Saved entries
____________________

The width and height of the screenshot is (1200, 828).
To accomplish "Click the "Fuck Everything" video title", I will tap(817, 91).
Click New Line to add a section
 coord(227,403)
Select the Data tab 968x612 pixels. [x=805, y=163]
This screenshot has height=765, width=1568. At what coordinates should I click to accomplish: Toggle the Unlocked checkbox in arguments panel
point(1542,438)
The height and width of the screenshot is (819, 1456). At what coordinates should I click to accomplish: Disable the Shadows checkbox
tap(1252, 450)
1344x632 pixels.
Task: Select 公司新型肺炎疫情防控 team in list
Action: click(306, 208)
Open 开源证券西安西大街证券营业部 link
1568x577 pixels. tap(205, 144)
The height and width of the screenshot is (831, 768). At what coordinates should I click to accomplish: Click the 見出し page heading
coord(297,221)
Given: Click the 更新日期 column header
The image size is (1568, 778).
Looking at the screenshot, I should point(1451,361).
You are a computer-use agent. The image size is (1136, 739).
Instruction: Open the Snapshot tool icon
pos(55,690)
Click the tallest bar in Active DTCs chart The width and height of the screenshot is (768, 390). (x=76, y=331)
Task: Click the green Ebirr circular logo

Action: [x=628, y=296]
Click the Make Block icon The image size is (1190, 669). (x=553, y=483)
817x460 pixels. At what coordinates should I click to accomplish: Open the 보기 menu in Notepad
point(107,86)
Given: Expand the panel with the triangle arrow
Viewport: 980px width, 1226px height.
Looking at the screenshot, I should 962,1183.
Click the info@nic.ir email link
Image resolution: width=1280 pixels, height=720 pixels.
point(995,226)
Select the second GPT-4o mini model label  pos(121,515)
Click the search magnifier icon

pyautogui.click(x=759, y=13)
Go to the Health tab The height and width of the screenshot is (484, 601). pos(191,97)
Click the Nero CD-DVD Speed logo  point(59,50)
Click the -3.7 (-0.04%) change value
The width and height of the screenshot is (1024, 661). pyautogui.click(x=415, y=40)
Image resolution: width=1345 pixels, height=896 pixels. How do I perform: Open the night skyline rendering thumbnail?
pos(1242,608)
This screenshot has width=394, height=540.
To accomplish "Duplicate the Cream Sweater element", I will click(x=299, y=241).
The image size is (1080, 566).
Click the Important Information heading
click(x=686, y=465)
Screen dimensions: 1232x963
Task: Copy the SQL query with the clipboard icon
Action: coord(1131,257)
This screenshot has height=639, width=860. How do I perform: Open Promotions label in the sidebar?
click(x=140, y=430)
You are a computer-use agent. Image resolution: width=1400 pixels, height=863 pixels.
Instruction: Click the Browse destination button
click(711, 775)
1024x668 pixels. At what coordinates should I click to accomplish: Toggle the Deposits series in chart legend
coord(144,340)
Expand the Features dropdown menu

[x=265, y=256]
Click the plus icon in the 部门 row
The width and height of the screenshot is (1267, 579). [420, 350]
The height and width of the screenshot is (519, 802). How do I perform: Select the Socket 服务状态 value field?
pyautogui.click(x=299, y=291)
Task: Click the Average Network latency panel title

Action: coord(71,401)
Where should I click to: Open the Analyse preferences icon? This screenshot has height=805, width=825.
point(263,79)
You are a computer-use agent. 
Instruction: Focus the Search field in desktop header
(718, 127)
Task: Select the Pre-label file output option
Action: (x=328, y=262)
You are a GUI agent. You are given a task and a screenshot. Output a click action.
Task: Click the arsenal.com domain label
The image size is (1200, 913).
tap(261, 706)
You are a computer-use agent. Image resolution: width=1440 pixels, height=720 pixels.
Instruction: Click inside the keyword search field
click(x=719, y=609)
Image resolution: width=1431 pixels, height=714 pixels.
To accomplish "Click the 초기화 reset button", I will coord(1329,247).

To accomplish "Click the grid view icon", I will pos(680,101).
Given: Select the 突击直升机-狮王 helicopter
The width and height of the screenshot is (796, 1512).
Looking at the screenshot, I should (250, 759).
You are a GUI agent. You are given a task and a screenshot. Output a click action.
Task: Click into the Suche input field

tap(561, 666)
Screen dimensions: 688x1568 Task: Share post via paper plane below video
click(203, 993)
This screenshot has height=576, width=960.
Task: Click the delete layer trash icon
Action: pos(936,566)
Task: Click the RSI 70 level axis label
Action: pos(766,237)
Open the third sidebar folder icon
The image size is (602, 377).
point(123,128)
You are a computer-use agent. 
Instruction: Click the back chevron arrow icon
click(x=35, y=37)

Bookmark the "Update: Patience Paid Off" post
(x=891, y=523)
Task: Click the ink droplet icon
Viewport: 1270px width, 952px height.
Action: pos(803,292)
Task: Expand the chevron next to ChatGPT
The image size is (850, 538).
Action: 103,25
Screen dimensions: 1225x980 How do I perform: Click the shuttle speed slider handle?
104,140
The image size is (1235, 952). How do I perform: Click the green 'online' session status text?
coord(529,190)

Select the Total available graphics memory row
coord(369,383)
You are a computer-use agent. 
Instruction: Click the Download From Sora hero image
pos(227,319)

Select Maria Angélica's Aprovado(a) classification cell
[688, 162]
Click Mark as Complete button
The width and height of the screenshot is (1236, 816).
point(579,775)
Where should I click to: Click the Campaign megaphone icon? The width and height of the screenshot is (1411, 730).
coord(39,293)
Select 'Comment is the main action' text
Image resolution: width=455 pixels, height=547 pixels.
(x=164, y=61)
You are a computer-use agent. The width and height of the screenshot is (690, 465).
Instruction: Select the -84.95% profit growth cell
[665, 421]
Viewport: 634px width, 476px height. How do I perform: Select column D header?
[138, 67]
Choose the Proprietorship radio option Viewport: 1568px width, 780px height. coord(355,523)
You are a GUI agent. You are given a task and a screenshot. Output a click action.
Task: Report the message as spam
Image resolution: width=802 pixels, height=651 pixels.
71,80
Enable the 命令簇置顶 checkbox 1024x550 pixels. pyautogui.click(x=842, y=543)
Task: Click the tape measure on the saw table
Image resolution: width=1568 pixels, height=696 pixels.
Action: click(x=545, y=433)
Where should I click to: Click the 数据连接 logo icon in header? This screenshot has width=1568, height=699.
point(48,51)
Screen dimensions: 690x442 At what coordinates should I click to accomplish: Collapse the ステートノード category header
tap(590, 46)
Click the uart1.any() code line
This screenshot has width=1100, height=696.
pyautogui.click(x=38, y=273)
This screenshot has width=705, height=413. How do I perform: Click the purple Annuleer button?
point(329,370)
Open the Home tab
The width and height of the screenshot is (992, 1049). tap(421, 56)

____________________

YOUR ASSIGNMENT:
Look through the entries above and say how many lines hold the word "will", giving the number alone.

RESPONSE AREA:
4